#### [Exercise]
Would you retype the entries from the first line to the line bearing "Task: Open Architecture", both included, leaving out every picture?

#### [Records to process]
####
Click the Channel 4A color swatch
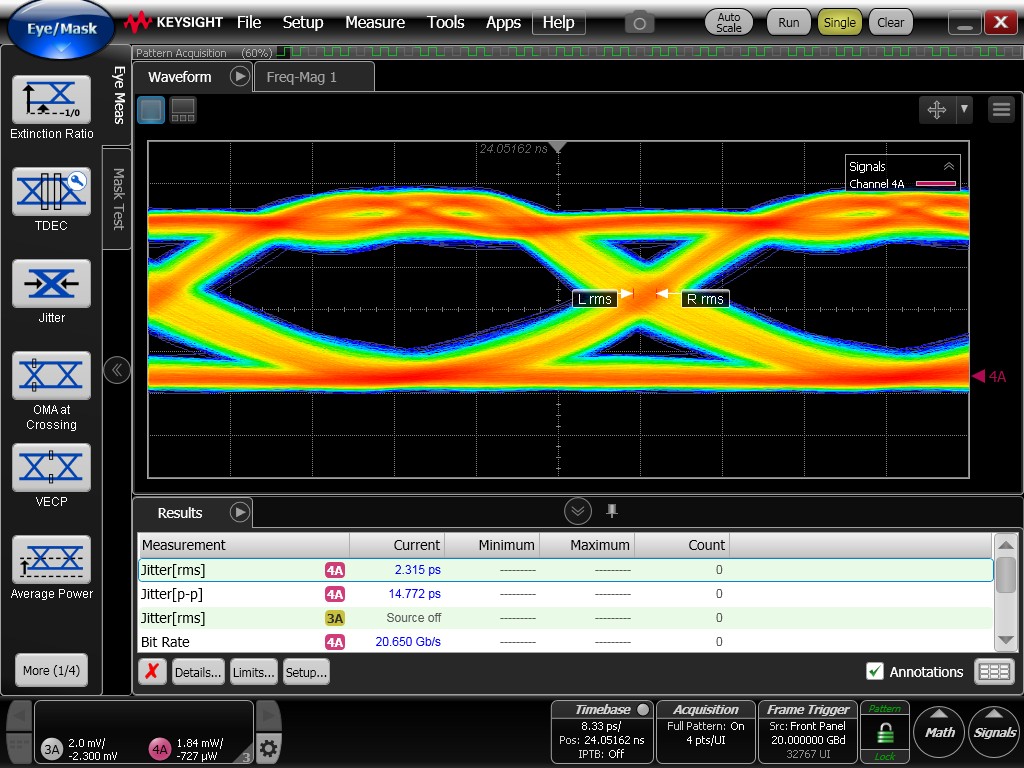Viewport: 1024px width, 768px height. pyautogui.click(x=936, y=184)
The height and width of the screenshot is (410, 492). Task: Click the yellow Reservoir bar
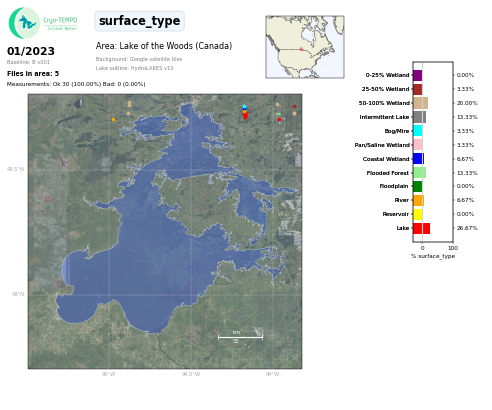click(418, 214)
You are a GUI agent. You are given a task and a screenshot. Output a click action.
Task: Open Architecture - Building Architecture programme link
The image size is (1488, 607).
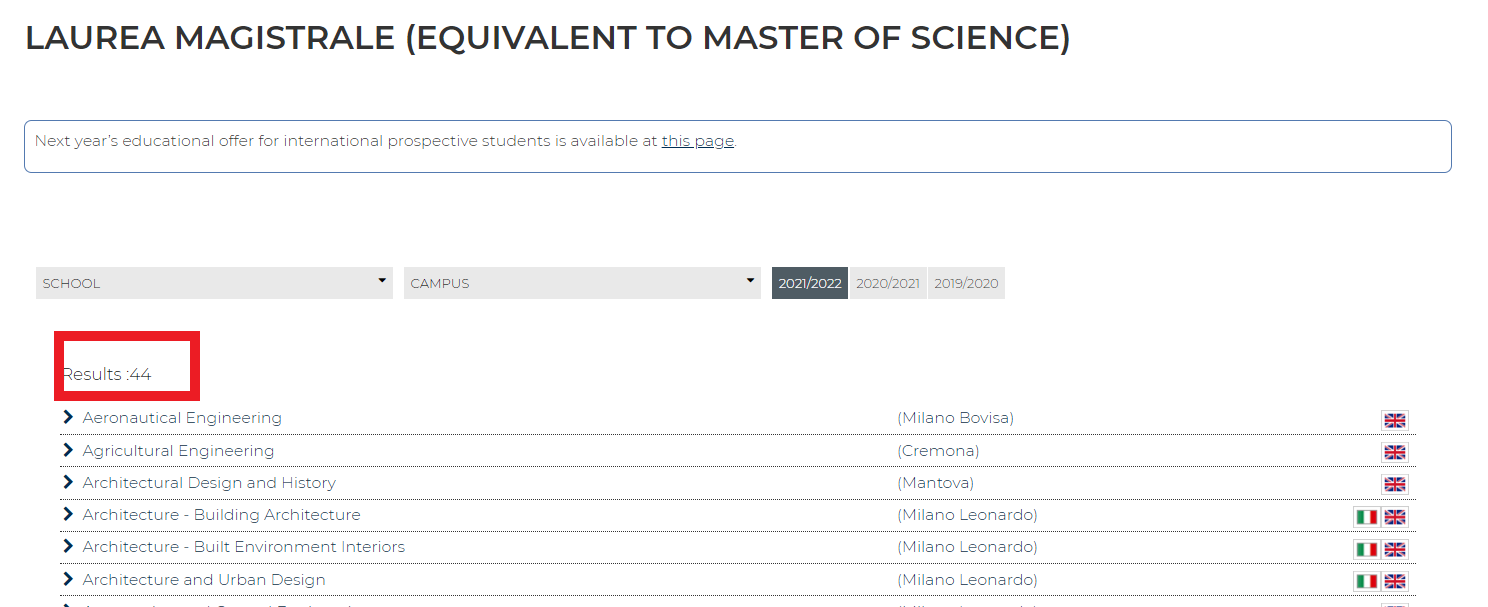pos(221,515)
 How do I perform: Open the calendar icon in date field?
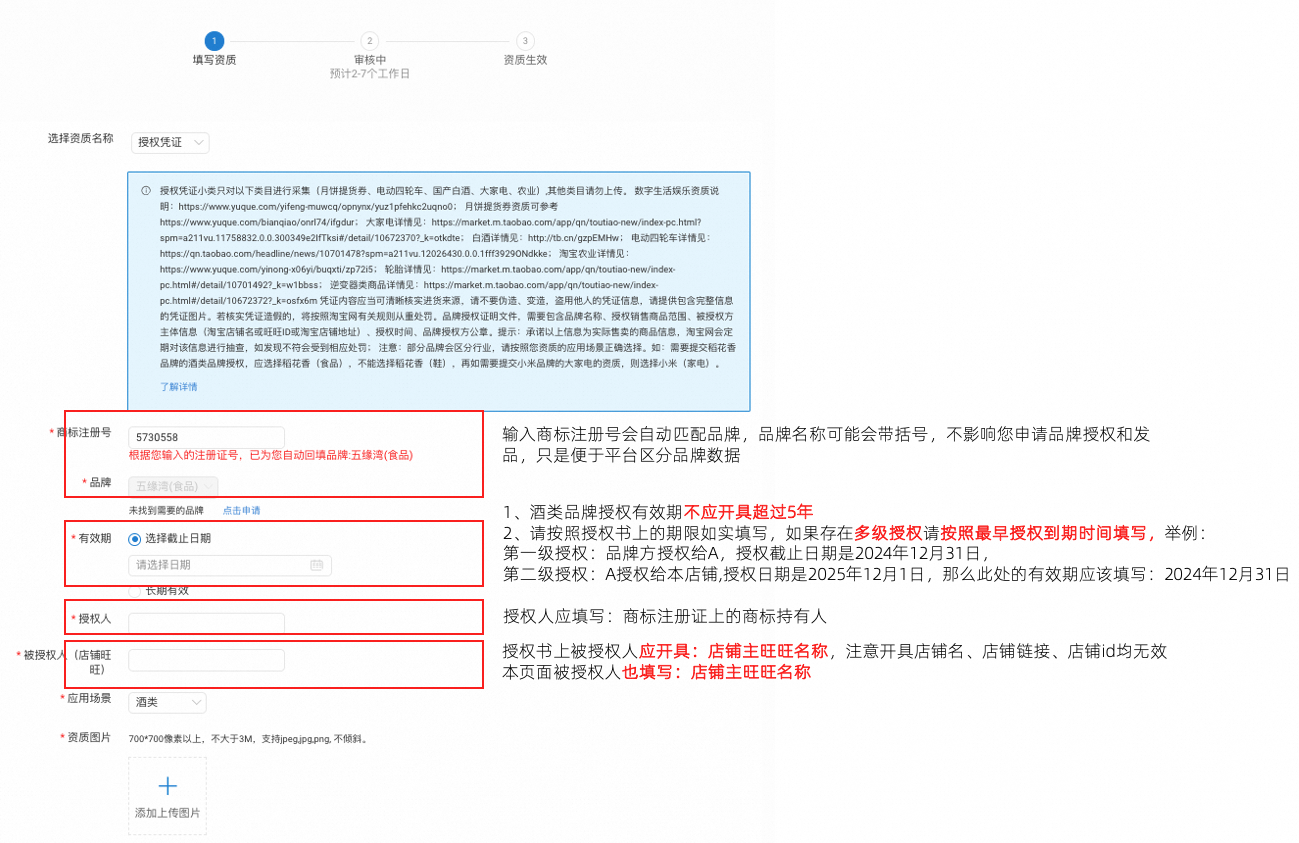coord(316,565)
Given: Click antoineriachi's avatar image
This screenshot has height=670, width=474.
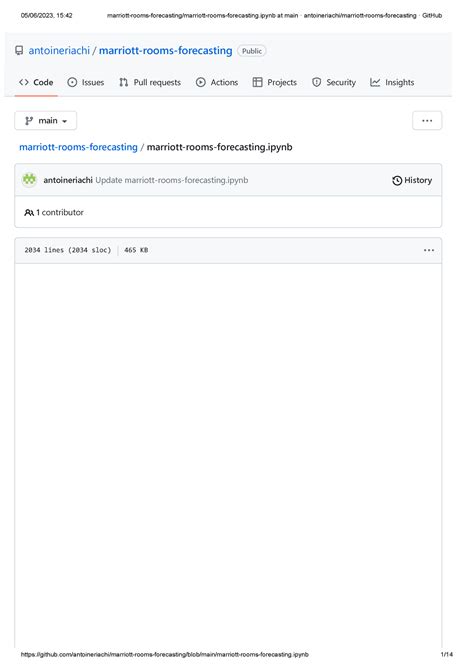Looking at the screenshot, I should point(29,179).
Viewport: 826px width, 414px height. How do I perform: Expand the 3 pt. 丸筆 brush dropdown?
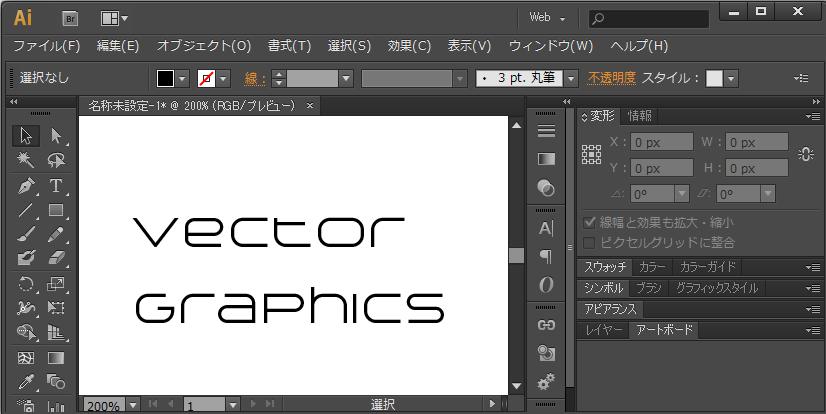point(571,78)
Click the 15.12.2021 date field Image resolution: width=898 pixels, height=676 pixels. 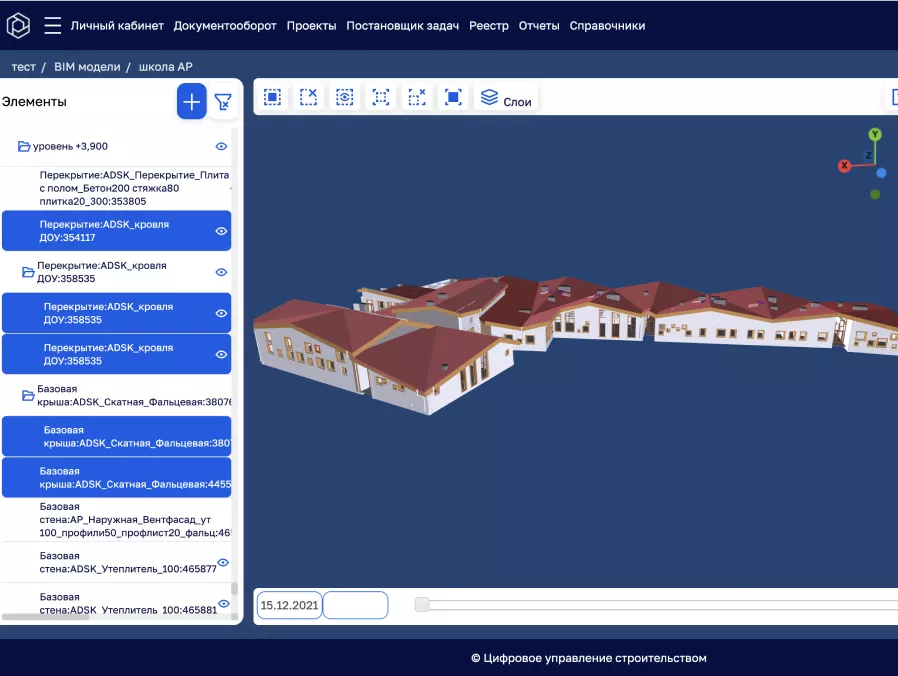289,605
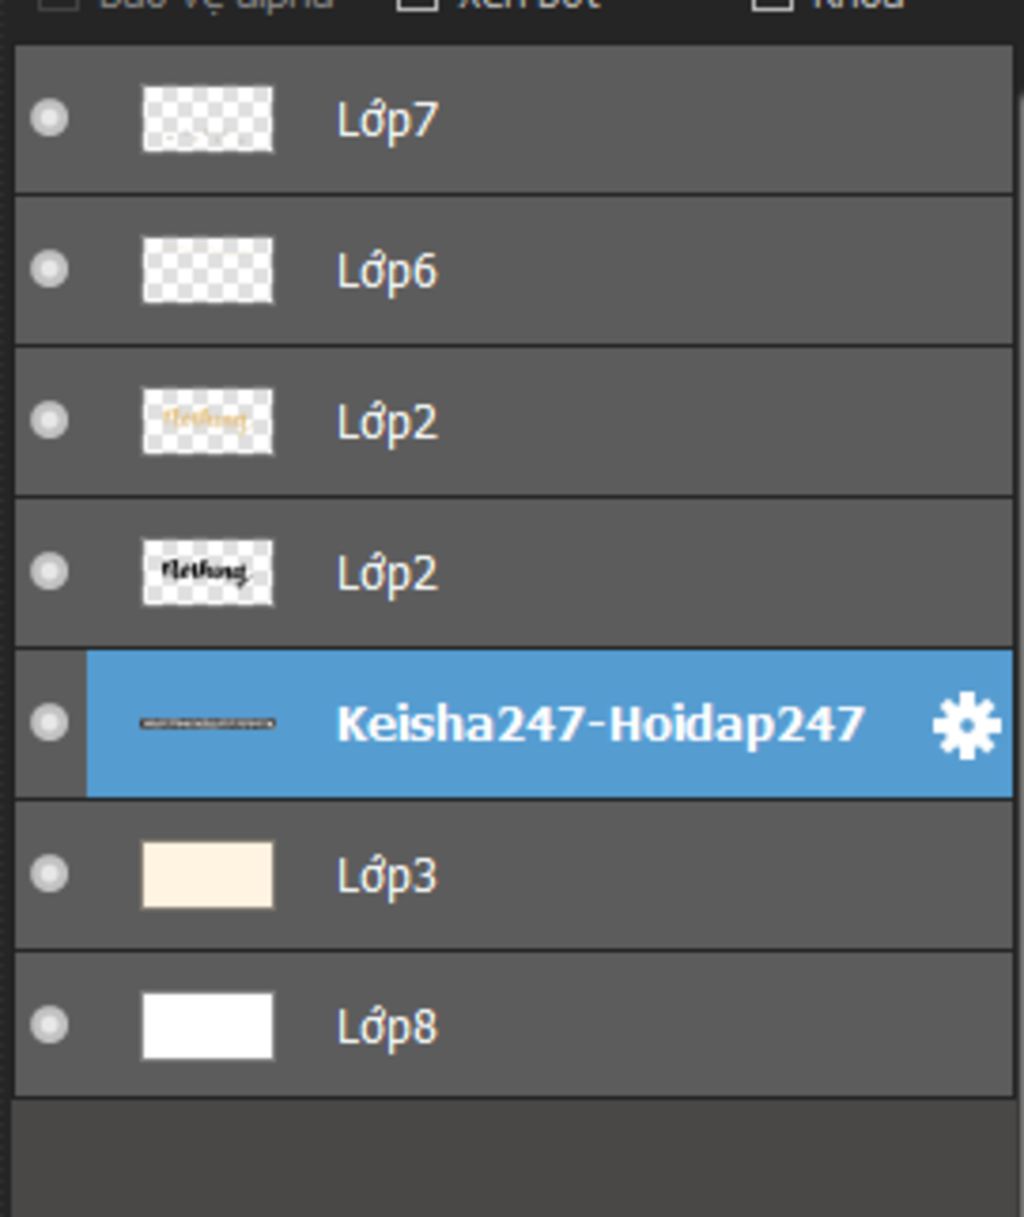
####
#### [Task answer]
Click the Channel 4A color swatch
Viewport: 1024px width, 768px height. pyautogui.click(x=936, y=184)
The height and width of the screenshot is (410, 492). Task: Click the yellow Reservoir bar
click(418, 214)
You are a GUI agent. You are given a task and a screenshot. Output a click action.
Task: Open Architecture - Building Architecture programme link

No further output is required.